- [Exercices proposés]:
• A. Dans le récit de l'excursion à Jumièges, à quelle heure le train des excursionnistes quitte-t-il la gare Saint-Lazare ?
• B. Poursuivez le récit de l'excursion à Jumièges après sa dernière phrase.
··· Texte de référence
Le
mercredi 17 mai 1899, les amateurs de photographie vinrent de Paris
pour visiter les ruines de l'abbaye de Jumièges.
Compte-rendu...
Une heureuse modification au programme primitif permet de ne coucher qu'une nuit en route et de rentrer le lendemain soir. Les adhérents se rencontrent à la gare Saint-Lazare, Mardi 16 mai, pour partir par le train de 6h52 du soir. Groupés devant le guichet, ils se comptent et se recomptent : dix, au lieu de onze inscrits. On attend jusqu'au dernier moment et, à contre cœur, on décide l'abandon du retardataire. Mais, ô surprise, après une prompte ascension de l'escalier, on découvre dans l'immense salle des Pas-Perdus, le camarade égaré et sans ticket. Grâce à la promptitude de décision du Capitaine, à sa rapidité d'exécution et aussi à un bienheureux hasard, le billet peut encore être obtenu et les onze partants ont juste le temps de s'introduire dans le wagon-restaurant où, malgré un tel émoi, ils dîneront de bon appétit. Ce sont : MM. Berthon, Brault, C. Fédit, Ch. George, Huillard, Jacquin, A. Lemoyne, Comte de Lestrange, A. Rolland, G. Rolland, Rouchonnat.
A Rouen, où l'on arrive à 9 h 20, notre troupe s'augmente de deux collègues, venus par un autre train, M. le vicomte A. de Maupeou et M. le comte de la Villestreux. On se répartit dans deux des meilleurs hôtels de la ville où des chambres ont été prudemment retenues.
······
··· Données enregistrées
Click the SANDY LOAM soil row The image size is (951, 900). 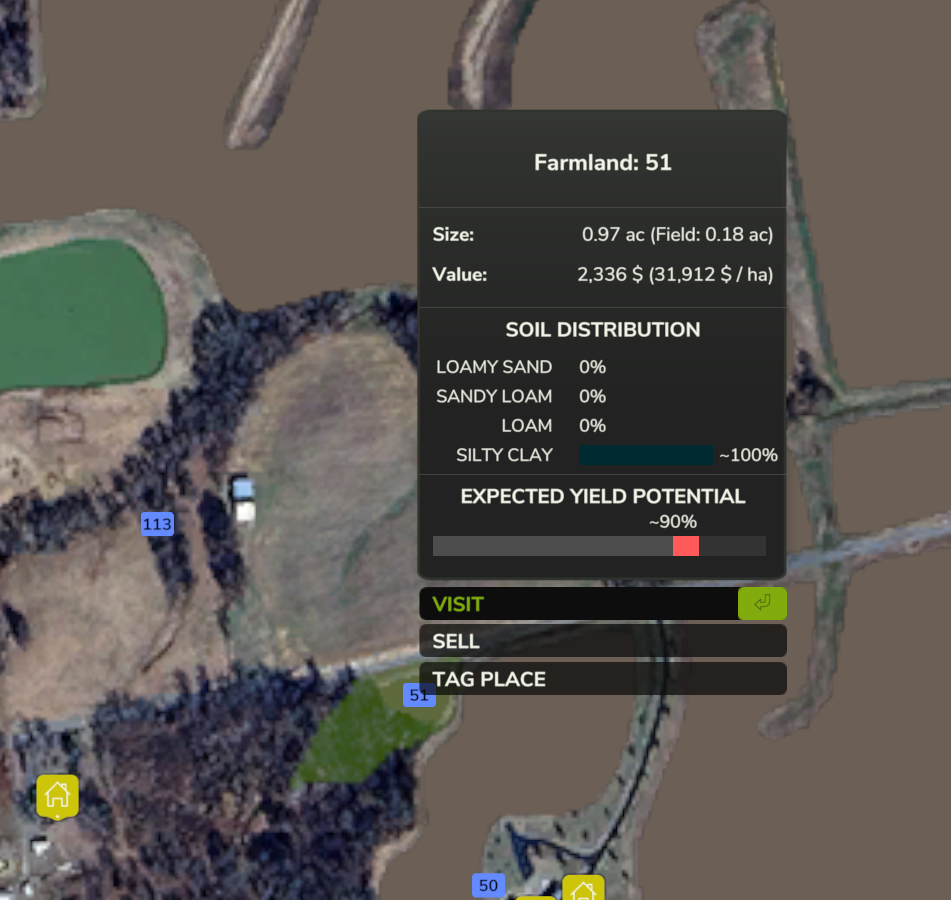point(520,396)
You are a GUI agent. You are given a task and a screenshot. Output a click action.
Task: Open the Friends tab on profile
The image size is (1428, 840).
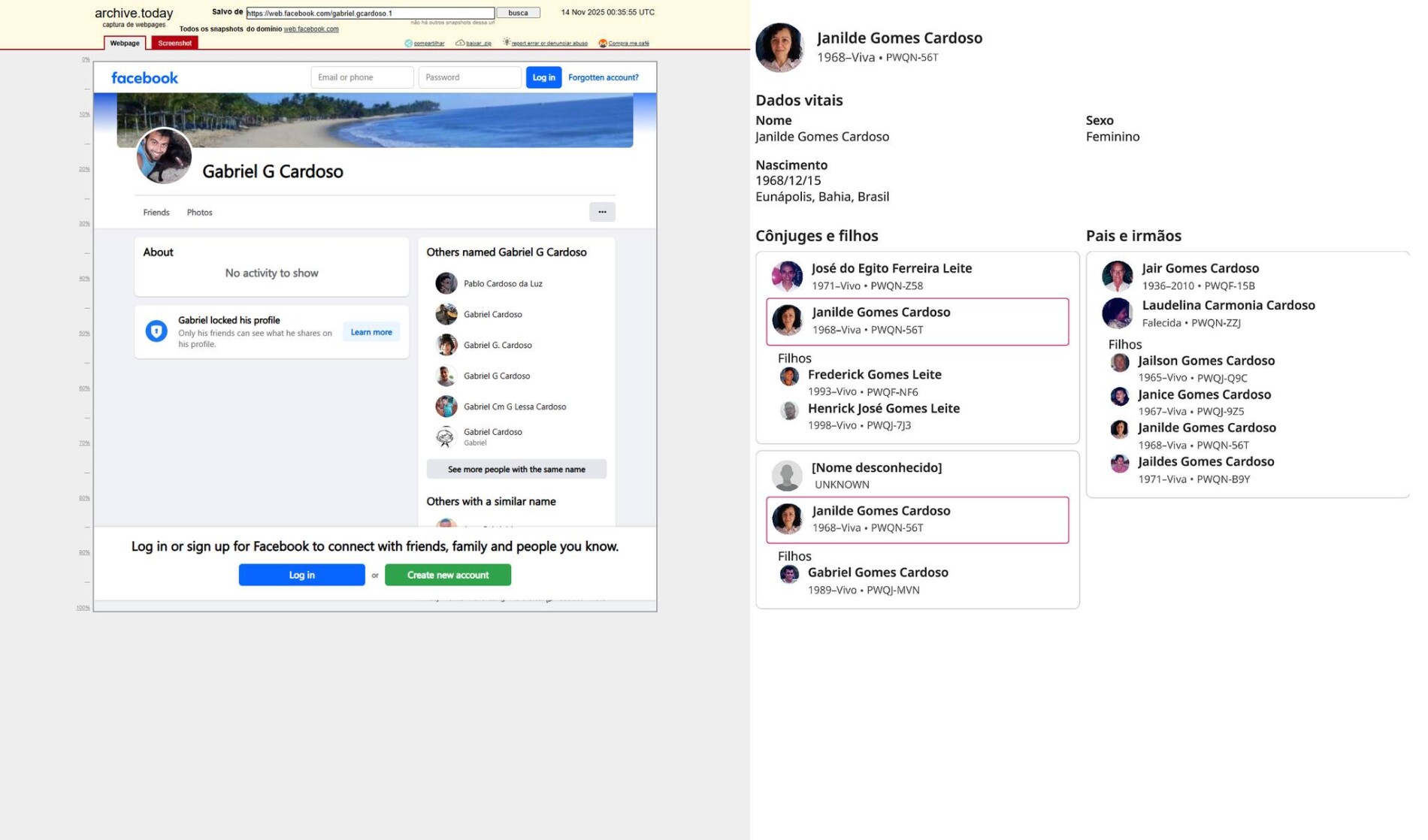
······
- [Corrigé des exercices]:
• A. Le train part à 6 h 52 du soir.

• B.
Tout
le monde debout le lendemain à
5h30 du matin; c'est la consigne. Malgré cette heure
aurorale, deux
ou trois Amateurs, aussi fervents que vertueux, trouvent moyen
d'emporter dans leurs petits châssis les deux faces de la
« Grosse
Horloge », voisine de l'hôtel et dont la puissante
sonnerie les a
tenus éveillés toute la nuit. Bénigne
vengeance. Deux voitures
suffisamment confortables sont à notre disposition
à 6h30; nous
allons chercher les collègues logés, sur le quai
et quelques
instants après, soyons précis, à 6h50,
a lieu le départ. On
parcourt la moitié de la ville, on s'engage dans la campagne
et nous
voici bientôt sur la côte ardue de Canteleu. Nous
la gravissons
pédestrement pour jouir, en nous retournant de temps en
temps, du
beau panorama de la vallée de la Seine avec, au loin, les
élégants
clochers de Rouen se silhouettant sur les coteaux bleuâtres
dans la
brume matinale.
Nous traversons la forêt de Roumare et, un peu avant 8h, nous sommes à Saint-Martin-de-Boscherville, canton de Duclair, à 12 km de Rouen. Ici on se détourne volontairement du chemin et, 400m plus loin, à gauche, on fait une courte halte à l'église Saint-Georges-l'Abbaye, fondée au XIIe siècle par Guillaume de Tancarville. Ce monument historique, bien conservé et restauré avec tact, est un intéressant spécimen du style roman et de l'architecture monastique. Nous regagnons la route de Jumièges. Elle suit la rive droite de la Seine, entre le fleuve et les hautes falaises à pic dans lesquelles sont creusées de chétives habitations. Nous passons par Duclair, pénétrons dans la presqu'île formée par une boucle de la Seine, puis, après avoir traversé Yainville, arrivons vers 9h30 à Jumièges (26 km de Rouen).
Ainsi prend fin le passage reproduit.